PROBLEM: Within the records below, find each line that holds the string "screenshot", then copy it.

LISTED RECORDS:
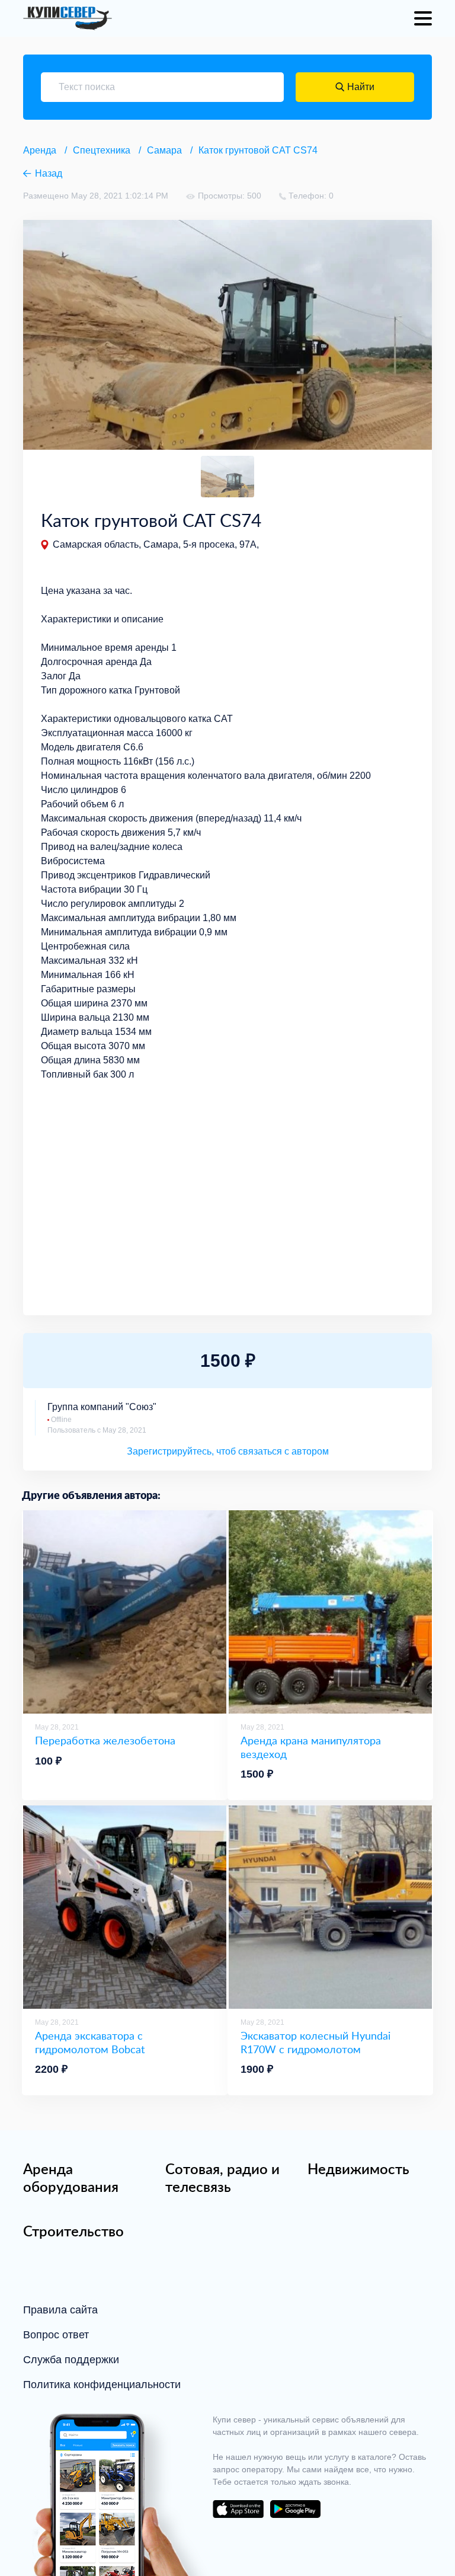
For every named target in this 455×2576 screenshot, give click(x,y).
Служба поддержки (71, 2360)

...

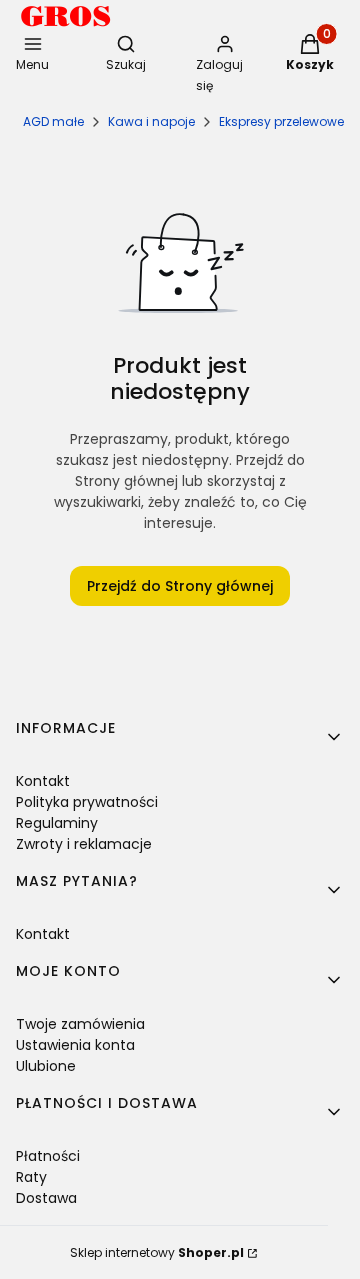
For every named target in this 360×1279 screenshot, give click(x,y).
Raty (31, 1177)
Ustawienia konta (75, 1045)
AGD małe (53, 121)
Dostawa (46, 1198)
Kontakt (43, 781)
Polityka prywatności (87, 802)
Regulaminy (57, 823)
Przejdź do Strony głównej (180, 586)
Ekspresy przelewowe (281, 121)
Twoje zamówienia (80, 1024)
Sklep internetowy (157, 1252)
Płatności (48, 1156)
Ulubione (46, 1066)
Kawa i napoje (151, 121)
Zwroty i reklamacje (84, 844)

* * *

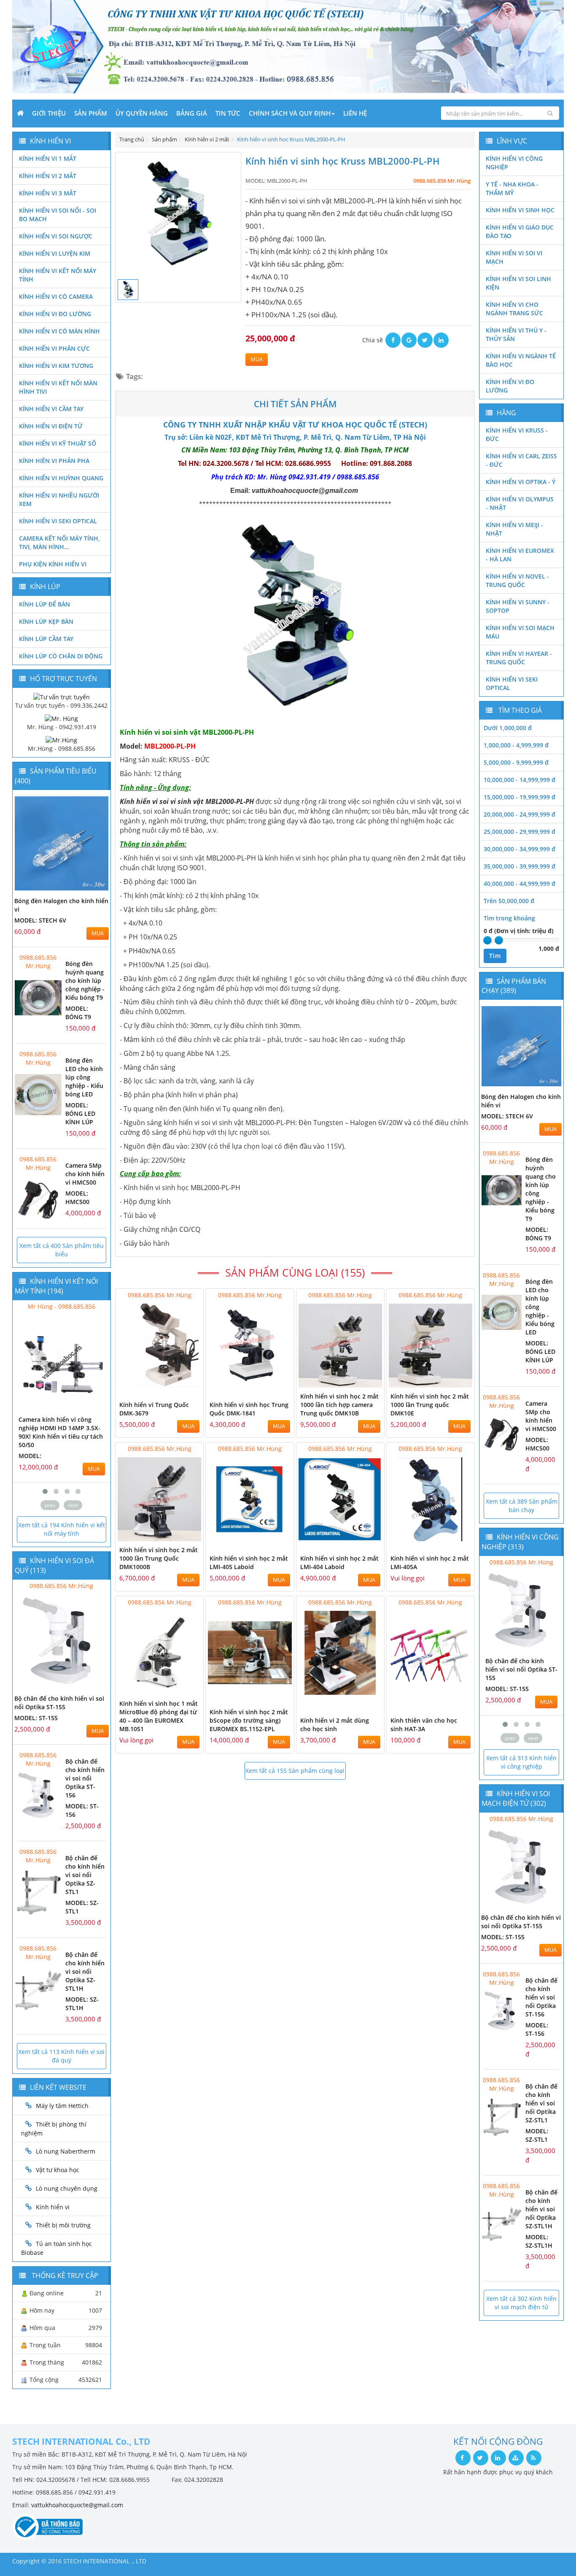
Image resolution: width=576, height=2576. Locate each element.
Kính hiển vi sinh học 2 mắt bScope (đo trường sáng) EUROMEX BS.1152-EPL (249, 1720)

ANSWER TO THIS PROBLEM:
For every named target in this 455×2576 screenshot, give click(x,y).
For every named target in this 360×1279 screenshot, give click(x,y).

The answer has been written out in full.